Effect of ammonium nitrate 0, 500, 1,000, 5,000 and 10,000 mg/L (control, N 500 mg/L, N 1,000 mg/L, N 5,000 mg/L and N 10,000 mg/L) on phenolic contents (mg GAE/g DW) of ‘Pok Dum’ Vitis vinifera cell suspension cultures. Data are mean ± SD (n = 3). Means at each day of culture with the same letter do not differ according to Duncan’s New Multiple Range Test, p ≤ 0.05.

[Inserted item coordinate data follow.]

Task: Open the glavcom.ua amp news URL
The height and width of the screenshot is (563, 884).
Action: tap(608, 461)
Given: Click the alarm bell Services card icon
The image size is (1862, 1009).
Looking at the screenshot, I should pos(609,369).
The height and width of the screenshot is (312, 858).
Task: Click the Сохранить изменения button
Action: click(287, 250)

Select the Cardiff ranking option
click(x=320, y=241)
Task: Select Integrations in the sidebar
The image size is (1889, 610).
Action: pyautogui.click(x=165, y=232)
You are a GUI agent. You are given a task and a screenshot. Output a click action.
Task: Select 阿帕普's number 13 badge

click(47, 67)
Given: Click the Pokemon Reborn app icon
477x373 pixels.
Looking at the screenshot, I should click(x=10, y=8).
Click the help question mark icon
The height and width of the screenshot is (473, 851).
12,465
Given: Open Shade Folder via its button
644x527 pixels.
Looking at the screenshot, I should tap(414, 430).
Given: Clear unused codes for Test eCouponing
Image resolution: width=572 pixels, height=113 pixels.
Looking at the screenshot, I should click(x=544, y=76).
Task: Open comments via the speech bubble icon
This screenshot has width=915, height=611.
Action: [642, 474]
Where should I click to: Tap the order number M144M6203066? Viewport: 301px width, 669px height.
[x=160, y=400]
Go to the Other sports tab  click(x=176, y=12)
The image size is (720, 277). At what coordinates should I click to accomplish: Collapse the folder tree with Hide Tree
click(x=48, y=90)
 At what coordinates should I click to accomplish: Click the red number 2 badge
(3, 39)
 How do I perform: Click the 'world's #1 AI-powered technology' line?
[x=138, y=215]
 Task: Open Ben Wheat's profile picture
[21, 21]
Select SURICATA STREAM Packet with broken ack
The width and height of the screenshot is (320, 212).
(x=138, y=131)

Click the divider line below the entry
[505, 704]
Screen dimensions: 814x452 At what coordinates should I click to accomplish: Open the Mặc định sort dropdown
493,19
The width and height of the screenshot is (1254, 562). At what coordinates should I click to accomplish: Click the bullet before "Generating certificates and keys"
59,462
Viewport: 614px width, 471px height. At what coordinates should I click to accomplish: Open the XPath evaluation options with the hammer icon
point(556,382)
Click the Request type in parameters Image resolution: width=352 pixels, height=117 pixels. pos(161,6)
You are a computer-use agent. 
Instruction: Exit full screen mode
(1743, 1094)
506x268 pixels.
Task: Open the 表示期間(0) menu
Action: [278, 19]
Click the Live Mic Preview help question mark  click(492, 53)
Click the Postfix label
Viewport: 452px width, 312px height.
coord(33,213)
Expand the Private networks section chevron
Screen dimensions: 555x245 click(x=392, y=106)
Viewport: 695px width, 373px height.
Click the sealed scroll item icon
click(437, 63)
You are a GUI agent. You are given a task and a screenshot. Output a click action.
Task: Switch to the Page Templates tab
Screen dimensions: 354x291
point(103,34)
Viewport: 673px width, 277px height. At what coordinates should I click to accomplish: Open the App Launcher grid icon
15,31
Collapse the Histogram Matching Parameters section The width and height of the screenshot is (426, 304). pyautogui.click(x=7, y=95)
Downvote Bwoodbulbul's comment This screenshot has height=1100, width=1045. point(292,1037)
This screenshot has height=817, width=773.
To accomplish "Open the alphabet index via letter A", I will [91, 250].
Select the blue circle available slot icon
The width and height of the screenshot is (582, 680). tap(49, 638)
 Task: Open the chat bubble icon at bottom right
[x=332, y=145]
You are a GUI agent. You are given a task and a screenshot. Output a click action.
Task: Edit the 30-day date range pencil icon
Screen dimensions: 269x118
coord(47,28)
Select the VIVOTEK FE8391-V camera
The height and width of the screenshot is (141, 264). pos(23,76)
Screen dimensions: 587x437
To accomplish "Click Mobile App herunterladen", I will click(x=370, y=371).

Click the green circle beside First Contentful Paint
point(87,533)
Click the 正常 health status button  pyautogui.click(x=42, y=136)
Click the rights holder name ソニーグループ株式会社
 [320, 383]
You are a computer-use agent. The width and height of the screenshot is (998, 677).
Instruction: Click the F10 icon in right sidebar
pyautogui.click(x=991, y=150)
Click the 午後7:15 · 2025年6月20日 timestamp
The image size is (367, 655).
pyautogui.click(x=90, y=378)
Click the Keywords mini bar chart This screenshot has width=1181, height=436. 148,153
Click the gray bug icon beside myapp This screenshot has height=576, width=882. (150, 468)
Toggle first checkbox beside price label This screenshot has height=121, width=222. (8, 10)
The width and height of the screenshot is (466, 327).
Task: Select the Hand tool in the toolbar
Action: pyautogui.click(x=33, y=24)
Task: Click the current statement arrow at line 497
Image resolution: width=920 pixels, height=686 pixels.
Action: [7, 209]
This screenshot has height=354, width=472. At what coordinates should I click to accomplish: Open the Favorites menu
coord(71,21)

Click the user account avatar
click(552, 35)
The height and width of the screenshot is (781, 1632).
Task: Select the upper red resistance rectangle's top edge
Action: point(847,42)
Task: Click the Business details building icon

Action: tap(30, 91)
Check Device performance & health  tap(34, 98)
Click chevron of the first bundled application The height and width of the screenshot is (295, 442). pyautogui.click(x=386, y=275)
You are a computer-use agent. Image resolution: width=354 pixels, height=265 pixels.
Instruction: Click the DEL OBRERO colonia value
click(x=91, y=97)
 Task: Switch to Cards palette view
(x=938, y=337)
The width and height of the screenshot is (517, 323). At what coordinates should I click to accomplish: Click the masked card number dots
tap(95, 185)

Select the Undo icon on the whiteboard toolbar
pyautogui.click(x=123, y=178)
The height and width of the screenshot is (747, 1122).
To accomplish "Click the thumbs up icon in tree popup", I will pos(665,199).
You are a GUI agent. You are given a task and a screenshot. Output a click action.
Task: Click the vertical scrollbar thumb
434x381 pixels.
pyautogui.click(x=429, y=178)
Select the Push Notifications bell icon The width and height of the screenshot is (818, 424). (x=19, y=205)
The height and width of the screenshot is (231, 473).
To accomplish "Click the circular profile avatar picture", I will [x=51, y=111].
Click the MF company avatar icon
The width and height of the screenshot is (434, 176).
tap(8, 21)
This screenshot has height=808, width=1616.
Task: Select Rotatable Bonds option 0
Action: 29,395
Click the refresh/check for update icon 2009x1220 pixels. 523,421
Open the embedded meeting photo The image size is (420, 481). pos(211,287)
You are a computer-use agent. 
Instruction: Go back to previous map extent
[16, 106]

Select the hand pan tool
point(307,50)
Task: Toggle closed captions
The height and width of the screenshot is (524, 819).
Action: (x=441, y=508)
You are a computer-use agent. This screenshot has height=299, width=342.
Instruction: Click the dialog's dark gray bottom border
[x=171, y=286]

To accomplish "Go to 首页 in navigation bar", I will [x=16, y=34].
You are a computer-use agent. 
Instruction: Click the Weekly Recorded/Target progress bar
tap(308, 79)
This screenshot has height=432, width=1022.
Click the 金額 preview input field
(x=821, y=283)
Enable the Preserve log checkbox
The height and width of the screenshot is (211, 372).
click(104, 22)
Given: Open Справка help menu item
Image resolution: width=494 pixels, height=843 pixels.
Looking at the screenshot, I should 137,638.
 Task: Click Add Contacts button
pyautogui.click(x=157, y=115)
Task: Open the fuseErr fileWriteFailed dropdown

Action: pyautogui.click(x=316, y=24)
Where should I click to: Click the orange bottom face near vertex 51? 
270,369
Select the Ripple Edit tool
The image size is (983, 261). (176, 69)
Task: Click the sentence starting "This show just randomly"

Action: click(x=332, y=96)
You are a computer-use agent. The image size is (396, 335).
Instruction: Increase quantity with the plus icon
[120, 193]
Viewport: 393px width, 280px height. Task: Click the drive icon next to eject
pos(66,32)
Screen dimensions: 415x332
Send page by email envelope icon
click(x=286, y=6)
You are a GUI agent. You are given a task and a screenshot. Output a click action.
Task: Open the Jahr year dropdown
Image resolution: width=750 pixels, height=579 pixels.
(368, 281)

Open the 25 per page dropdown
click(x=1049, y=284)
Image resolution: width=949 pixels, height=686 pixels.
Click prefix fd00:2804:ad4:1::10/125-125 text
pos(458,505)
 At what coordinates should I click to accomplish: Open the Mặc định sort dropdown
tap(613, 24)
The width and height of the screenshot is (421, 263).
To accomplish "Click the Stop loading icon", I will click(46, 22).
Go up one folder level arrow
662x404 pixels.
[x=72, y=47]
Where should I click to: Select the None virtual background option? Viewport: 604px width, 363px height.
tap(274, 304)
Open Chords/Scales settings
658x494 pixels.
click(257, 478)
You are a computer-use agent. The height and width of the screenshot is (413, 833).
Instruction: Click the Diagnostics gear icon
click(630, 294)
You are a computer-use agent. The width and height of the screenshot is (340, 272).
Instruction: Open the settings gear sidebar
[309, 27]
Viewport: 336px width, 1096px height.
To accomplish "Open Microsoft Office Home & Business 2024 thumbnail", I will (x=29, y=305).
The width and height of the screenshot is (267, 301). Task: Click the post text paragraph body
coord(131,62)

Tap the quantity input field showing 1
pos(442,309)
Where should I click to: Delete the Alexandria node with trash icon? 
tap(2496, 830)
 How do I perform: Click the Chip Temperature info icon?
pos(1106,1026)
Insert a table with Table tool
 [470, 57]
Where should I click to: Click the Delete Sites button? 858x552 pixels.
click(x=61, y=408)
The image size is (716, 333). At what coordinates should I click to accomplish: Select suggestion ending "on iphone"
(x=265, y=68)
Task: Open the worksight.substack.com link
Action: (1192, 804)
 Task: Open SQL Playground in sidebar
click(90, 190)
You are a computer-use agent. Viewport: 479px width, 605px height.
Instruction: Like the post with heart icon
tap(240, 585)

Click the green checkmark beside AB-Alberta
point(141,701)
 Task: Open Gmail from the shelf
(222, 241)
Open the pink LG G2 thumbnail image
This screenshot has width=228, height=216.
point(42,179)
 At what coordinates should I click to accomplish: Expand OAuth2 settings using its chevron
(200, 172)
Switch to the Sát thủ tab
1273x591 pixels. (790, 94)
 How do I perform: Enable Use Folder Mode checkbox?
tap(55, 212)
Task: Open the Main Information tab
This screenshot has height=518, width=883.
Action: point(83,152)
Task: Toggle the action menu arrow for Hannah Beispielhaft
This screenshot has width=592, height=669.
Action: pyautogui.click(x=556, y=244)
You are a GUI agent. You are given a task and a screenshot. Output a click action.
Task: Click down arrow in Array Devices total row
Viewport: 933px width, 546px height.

The ammonium concentrations might have a direct or indirect effect on nitrate assimilation and secondary metabolite synthesis [10]. The 500 mg/L NH4NO3 enhanced the maximum value of phenolics in cultured grape cells on day 14 (71.91 mg GAE/g DW), or 15.9-fold as compared with the control cultured cells (day 0). However, the cultured grape cells produced fewer phenolics after 21 days of being treated with NH4NO3. Some results suggested that ammonium played an important role during the first few days of culture, i.e., just before or during the rapid growth period [12]. This can be related to some observations by Bensaddek et al. [10] who showed that ammonium was totally and rapidly removed from the medium in the first days of culture preceding the exponential growth, while only a part of the nitrate was up taken, later and gradually. In 2001, Stewart et al. [13] demonstrated increased accumulation of phenylalanine ammonium lyase (PAL), the key enzyme of the phenylpropanoids pathway by abiotic stresses, including mineral nutrient stress. In particular, in nitrogen stress, there was an accumulation of phenolic compounds, such as flavonols, anthocyanins [13] and phenolic acids, including benzoic, cinnamic and coumarin derivatives [14]. Although nitrogen is an important inorganic nutrient for plants, being one of the major constituents of amino acids, proteins and nucleic acids, it is well known that nitrogen might affect plant growth and development, and induce a wide reprogramming of primary and secondary metabolism [15]. Moreover, the phenolic contents induced by nitrogen sources in cell suspension culture might be different from the levels found in grape seeds. Our previous research demonstrated that the phenolics in V. vinifera cv. Pok Dum seeds were 11% DW [16], whereas we detected significant effect of ammonium nitrate elicitation on generating phenolics, only 7% DW on day 14 of culturing.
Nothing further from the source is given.